Mike Sorohan
MBA NewsLink sat down with Michael Detwiler of Mortgage Cadence Inc., Denver. He oversees strategic planning for the overall operations of the company and is responsible for sales, marketing and managing the Mortgage Cadence product suite and additional service offerings. Prior to his role at Mortgage Cadence, he was president of 3t Systems. The company’s web site is http://www.mortgagecadence.com.

MBA NEWSLINK: Is there a balance between responsible compliance practices and burdensome compliance requirements?

MICHAEL DETWILER: Yes, there is a clear balance. Currently, there is a considerable amount of fear regarding compliance obligations due to the lack of understanding of the depth and breadth of the requirements. With education, comes the understanding that these obligations are not overwhelming and can be managed with some effort and ingenuity. These “burdensome” compliance requirements are rooted in the concepts of responsible lending, and there is no longer a “shortcut” or easy way to get around these obligations. Lenders must ensure that their borrowers understand the products, the process and their obligations as a borrower.

The balance between responsible compliance practices and burdensome compliance requirements starts with having a comprehensive understanding of what these requirements are, how they impact your business, and what needs to be done to meet these obligations. With any significant change, there is going to be some push back, but the lenders that have survived this credit crisis are smart and can find a way to succeed even with these additional compliance requirements.

NEWSLINK: What do you see as the main differences between a loan origination system (LOS) and an enterprise lending solution (ELS)?

DETWILER:
This question is somewhat humorous to me as we literally wrote an article on this exact topic in 2005--the same year in which we also coined the term Enterprise Lending Solution, and then many of our competitors followed suit and began to market their products as enterprise lending solutions--you can find evidence of this by simply locating the first marketing materials and articles on ELS platforms.

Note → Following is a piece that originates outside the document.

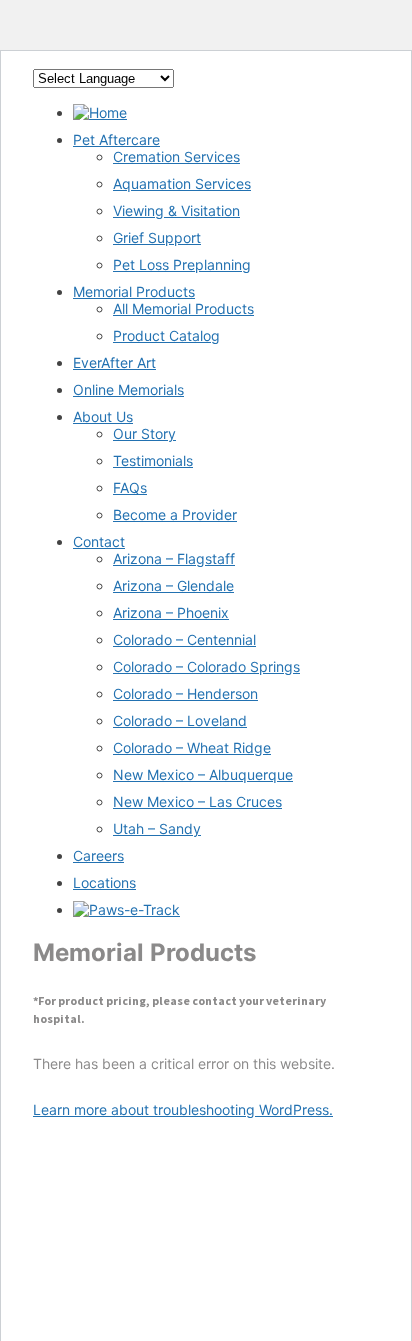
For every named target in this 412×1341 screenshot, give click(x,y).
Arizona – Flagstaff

A loan origination system is exactly that--a system with a sole purpose to originate a loan and manage that individual component of an operation. An ELS, on the other hand, very much resembles an Enterprise Resource Planning software application. It manufactures mortgages similar to the manufacturing of any other product; the loans we write require certain raw material (data) and suppliers (third-party service providers) that make up the supply chain required to build a mortgage.

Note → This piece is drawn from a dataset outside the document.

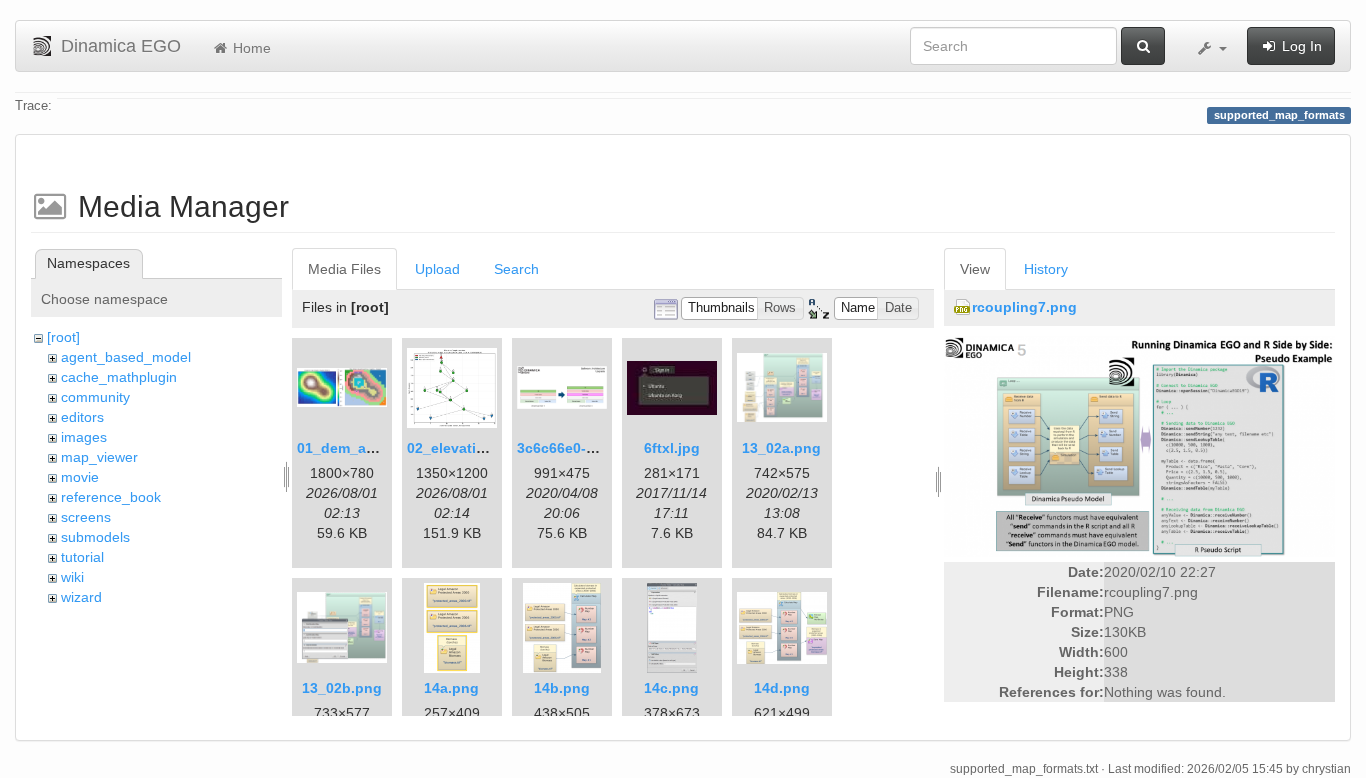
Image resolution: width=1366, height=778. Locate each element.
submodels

An enterprise lending solution offers sophisticated, data-driven workflow automation powered by a rules engine and is further backed by imaging, Optical Character Recognition and dynamic document technologies. Essentially, an ELS is designed to provide an enterprise-wide set of automation tools that will streamline lending processes, squeeze costs out of operations and increase profitability.

NEWSLINK: You recently said you believed that the origination industry was in an “atmosphere of denial” regarding compliance requirements. Do you still feel that way?

DETWILER:
Absolutely. Loan repurchases have increased more than 35 percent from Q4 2010 to Q1 2011. Since the Consumer Financial Protection Bureau assumed authority in July, it has become clear that relying on one-size-fits-all solutions with little to no compliance checks and support will no longer be acceptable. Unfortunately, some lenders are looking the other way instead of accepting the very real truth that their technology providers are not up to par. It is imperative that these companies turn to complete technology solutions with true compliance support in order to minimize their risk of buybacks and penalties.

NEWSLINK: With total mortgage originations predicted to fall to around $1 trillion this year, do you expect lenders and servicers to invest more--or less--in technology? And why should they invest more?

DETWILER:
If lenders and servicers want to be in a position to increase market share when the industry picks back up, there is no better time than now to invest in technology. In order to stay ahead of their competition, lenders and servicers must look to a complete solution that eliminates manual and disparate systems. By doing so, they can begin to streamline processes in preparation for increased volume in the years to come. Also, as buybacks continue to be a concern, even one buyback can be disastrous for a lender with today’s razor-thin profits. Why take the risk with your current provider when you can save yourself the worry by switching to one that backs its services up with compliance xupport and a superior liability policy?

NEWSLINK: Some feel that document preparation and delivery solutions are becoming a commodity. Do you agree with this?

DETWILER:
Due to the fact that many vendors have not evolved and merely offer a static forms library with no additional services, I can understand why, if you were only looking at those vendors, you might say they offer a commoditized solution. However, that is not the case. There are solutions capable of dynamically generating relevant document packages and populating each document with the extracted data. Over- and under-disclosure is a continued concern in the industry, and without a dynamic document solution, errors are likely to occur because you are relying on manual intervention as opposed to smart technology.

A true document preparation and delivery provider should also offer document management and risk mitigation services and truly “partner” with their customers by offering services outside of technology. Lenders and servicers need to recognize the major differences between vendors and shift their sights to a truly dynamic document provider capable of providing relevant and accurate packages the first time in addition to world-class customer service--becoming a lender’s risk mitigation arm.